**WHAT YOU NEED TO DO**. Everything from the line that holds "Select the Gabriel e a Montanha poster" to the end of the entries below should be printed again, word for word, and nothing more.

═══ EXTRACTED INFORMATION ═══

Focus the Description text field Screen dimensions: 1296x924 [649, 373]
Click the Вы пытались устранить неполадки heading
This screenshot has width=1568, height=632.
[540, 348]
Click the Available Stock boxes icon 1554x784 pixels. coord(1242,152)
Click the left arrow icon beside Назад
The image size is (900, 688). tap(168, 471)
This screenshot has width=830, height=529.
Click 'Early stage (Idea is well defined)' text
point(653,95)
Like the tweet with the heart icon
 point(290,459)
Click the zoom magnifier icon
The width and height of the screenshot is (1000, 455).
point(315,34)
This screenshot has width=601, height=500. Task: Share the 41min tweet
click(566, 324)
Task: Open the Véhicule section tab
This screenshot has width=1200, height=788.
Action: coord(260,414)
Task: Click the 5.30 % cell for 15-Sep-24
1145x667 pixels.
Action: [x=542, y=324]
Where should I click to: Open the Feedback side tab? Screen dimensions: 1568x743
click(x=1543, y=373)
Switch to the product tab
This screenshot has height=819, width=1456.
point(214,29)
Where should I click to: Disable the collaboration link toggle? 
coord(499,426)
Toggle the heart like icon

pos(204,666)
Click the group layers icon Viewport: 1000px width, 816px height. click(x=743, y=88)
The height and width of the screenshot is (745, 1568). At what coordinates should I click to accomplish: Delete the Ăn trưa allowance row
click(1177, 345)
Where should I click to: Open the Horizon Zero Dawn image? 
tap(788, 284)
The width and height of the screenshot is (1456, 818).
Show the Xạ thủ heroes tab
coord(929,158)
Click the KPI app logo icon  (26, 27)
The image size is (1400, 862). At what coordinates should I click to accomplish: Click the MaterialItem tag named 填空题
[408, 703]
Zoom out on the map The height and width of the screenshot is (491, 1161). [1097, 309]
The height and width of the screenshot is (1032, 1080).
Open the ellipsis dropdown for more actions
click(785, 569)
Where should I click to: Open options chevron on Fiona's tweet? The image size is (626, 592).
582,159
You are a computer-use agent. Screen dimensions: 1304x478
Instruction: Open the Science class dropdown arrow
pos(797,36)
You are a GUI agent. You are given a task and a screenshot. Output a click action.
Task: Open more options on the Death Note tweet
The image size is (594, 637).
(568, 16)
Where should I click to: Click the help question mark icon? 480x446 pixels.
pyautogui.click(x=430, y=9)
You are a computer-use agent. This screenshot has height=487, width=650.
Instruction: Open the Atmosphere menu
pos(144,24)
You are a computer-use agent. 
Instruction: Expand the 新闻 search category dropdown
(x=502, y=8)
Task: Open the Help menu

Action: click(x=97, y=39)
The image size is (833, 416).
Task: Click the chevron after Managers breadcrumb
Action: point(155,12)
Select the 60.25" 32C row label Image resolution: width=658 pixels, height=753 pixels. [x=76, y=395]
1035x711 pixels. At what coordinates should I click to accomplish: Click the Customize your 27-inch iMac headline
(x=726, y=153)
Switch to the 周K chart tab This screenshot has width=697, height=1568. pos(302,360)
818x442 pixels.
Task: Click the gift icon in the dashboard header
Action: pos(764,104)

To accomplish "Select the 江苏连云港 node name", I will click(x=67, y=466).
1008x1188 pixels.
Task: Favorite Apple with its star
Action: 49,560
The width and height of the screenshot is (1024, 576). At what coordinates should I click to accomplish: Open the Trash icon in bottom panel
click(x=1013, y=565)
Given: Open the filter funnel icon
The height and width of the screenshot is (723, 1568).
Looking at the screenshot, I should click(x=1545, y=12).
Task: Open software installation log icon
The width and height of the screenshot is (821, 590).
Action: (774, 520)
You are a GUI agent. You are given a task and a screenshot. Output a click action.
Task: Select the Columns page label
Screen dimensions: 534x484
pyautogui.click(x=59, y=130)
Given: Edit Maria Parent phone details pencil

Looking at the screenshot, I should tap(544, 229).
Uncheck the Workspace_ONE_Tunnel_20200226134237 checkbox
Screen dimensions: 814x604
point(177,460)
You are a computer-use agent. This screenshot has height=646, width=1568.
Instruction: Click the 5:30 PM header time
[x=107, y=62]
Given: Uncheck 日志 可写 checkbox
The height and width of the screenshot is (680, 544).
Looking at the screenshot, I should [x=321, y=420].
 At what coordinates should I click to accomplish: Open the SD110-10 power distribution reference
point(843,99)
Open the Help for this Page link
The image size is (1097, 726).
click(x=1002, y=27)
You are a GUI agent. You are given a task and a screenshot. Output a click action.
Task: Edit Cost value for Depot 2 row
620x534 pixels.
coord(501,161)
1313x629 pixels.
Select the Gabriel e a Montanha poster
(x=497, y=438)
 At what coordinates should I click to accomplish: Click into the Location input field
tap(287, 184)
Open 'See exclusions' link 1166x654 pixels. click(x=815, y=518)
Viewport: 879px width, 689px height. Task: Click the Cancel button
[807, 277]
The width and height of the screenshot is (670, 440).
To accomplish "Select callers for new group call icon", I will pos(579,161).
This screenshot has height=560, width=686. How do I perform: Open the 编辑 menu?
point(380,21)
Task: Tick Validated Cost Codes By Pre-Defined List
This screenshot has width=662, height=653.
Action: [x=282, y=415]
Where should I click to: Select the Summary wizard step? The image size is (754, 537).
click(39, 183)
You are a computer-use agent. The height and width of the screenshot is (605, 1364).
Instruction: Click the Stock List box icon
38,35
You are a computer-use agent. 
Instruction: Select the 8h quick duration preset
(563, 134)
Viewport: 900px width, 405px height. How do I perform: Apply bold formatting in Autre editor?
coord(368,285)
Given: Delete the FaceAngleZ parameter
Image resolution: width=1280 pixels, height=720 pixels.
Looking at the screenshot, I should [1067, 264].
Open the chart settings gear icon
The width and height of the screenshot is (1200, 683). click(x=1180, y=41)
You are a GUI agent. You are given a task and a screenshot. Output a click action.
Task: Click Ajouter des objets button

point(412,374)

═══

**RESPONSE**.
Select the Gabriel e a Montanha poster
(x=497, y=438)
 At what coordinates should I click to accomplish: Click into the Location input field
tap(287, 184)
Open 'See exclusions' link 1166x654 pixels. click(x=815, y=518)
Viewport: 879px width, 689px height. Task: Click the Cancel button
[807, 277]
The width and height of the screenshot is (670, 440).
To accomplish "Select callers for new group call icon", I will pos(579,161).
This screenshot has height=560, width=686. How do I perform: Open the 编辑 menu?
point(380,21)
Task: Tick Validated Cost Codes By Pre-Defined List
This screenshot has width=662, height=653.
Action: [x=282, y=415]
Where should I click to: Select the Summary wizard step? The image size is (754, 537).
click(39, 183)
You are a computer-use agent. The height and width of the screenshot is (605, 1364).
Instruction: Click the Stock List box icon
38,35
You are a computer-use agent. 
Instruction: Select the 8h quick duration preset
(563, 134)
Viewport: 900px width, 405px height. How do I perform: Apply bold formatting in Autre editor?
coord(368,285)
Given: Delete the FaceAngleZ parameter
Image resolution: width=1280 pixels, height=720 pixels.
Looking at the screenshot, I should [1067, 264].
Open the chart settings gear icon
The width and height of the screenshot is (1200, 683). click(x=1180, y=41)
You are a GUI agent. You are given a task and a screenshot. Output a click action.
Task: Click Ajouter des objets button

point(412,374)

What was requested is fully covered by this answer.